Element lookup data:

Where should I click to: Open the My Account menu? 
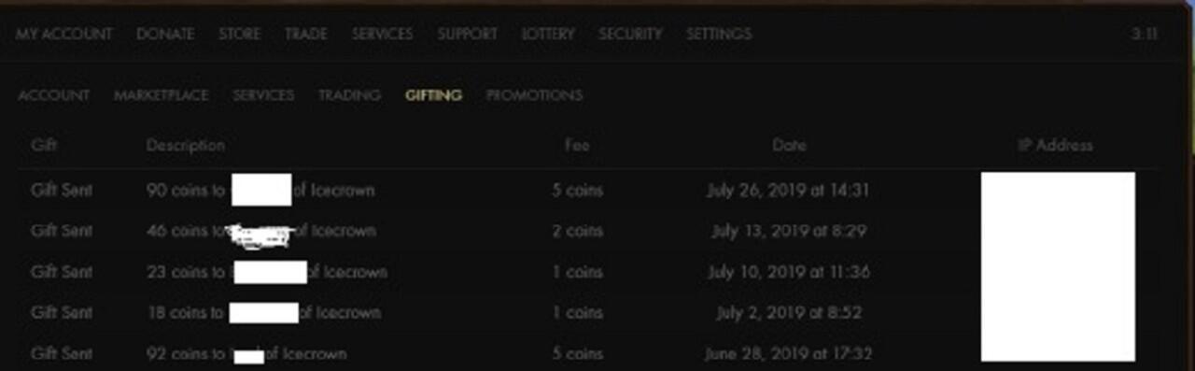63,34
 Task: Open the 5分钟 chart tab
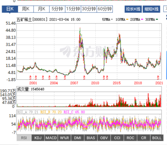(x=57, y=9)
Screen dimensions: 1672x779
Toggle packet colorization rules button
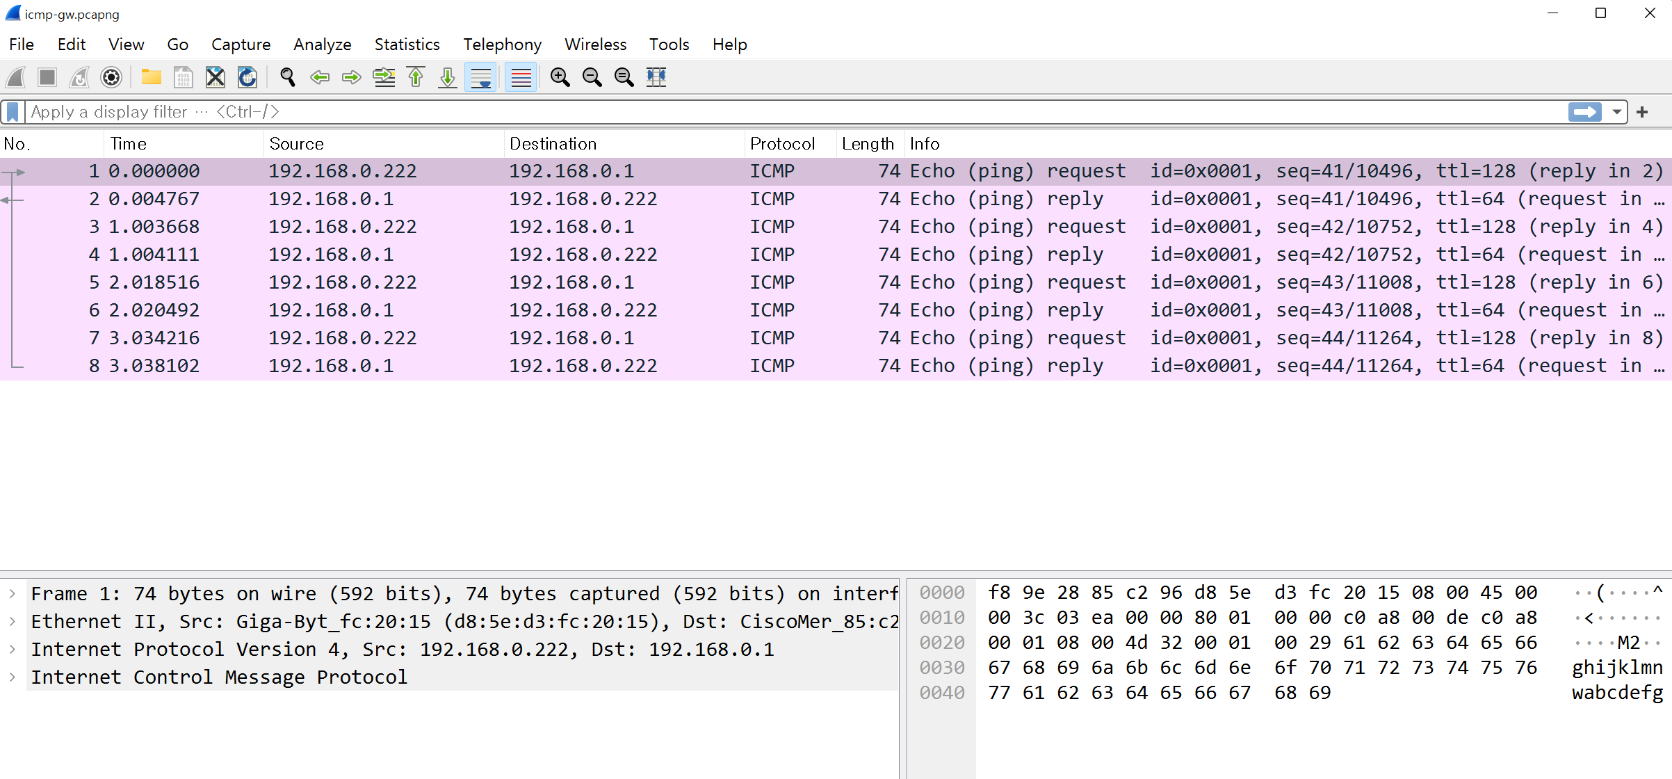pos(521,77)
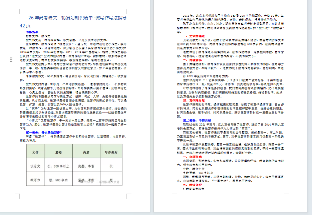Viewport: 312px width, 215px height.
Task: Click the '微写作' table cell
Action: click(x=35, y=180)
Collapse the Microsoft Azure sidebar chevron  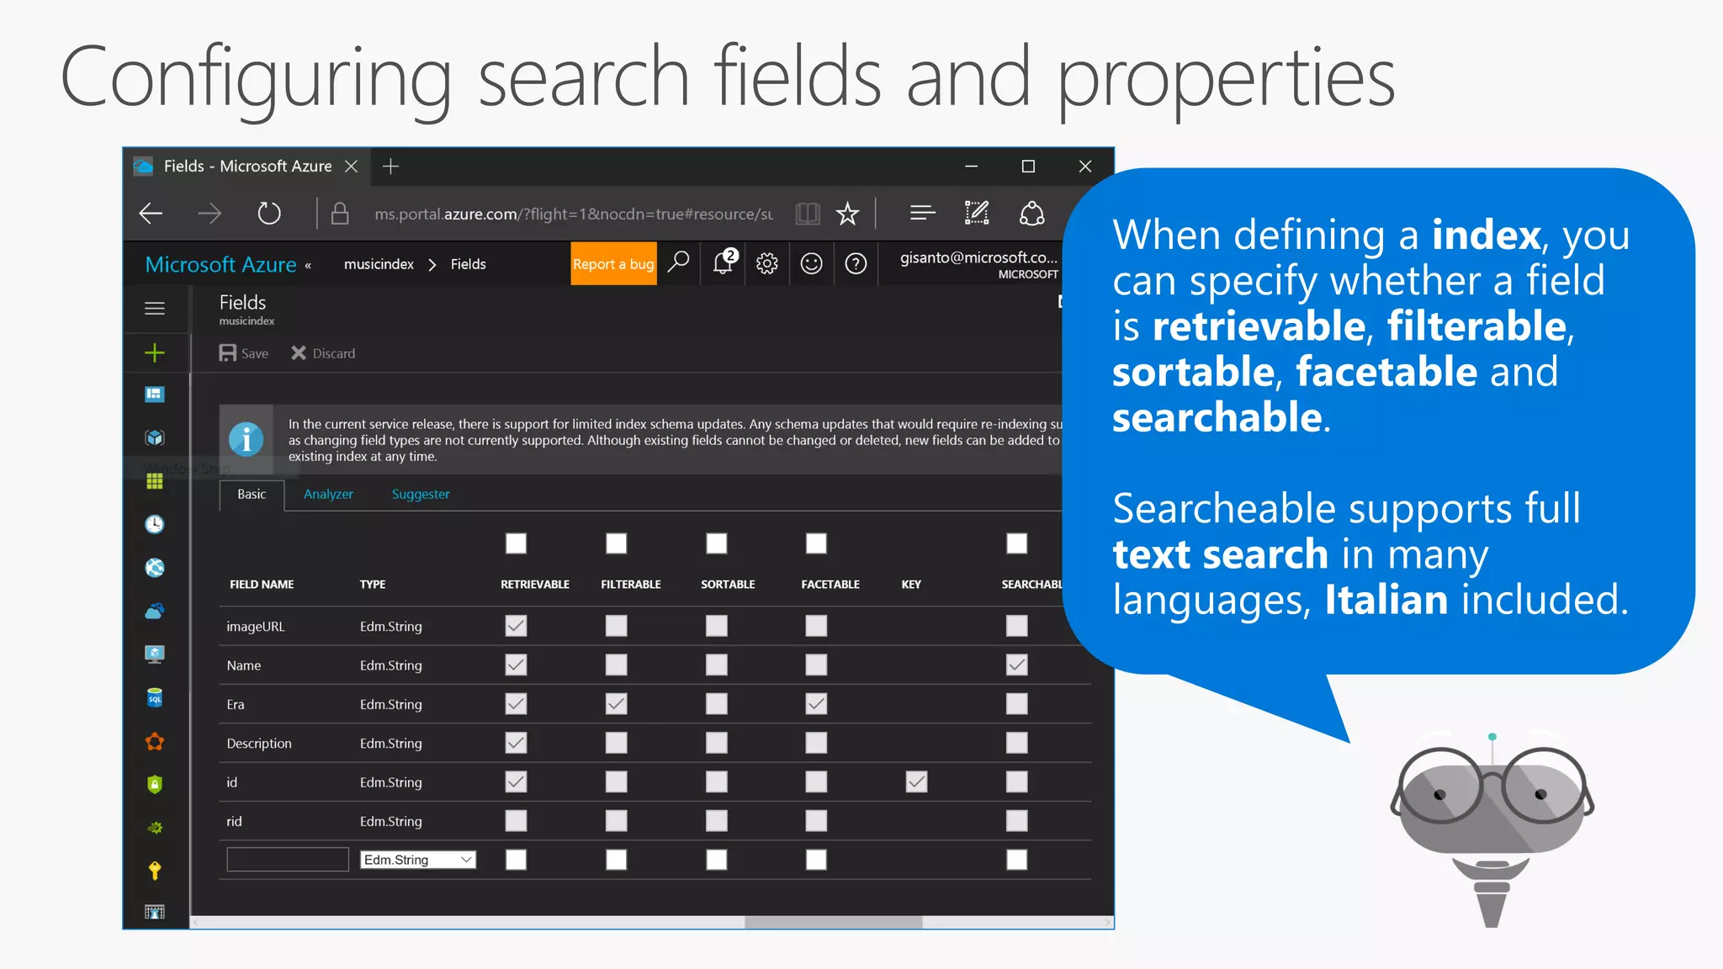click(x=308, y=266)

> **AIM**
Rewrite the data starting at the beginning and ending at the line that contains "(x=57, y=9)", swapping "chart" for "graph" and keeping everything else the same. Leave the pictures out.

> **PROBLEM SOLUTION**
Where should I click to: Open the My Account menu? 
63,34
 Task: Open the 5分钟 graph tab
(x=57, y=9)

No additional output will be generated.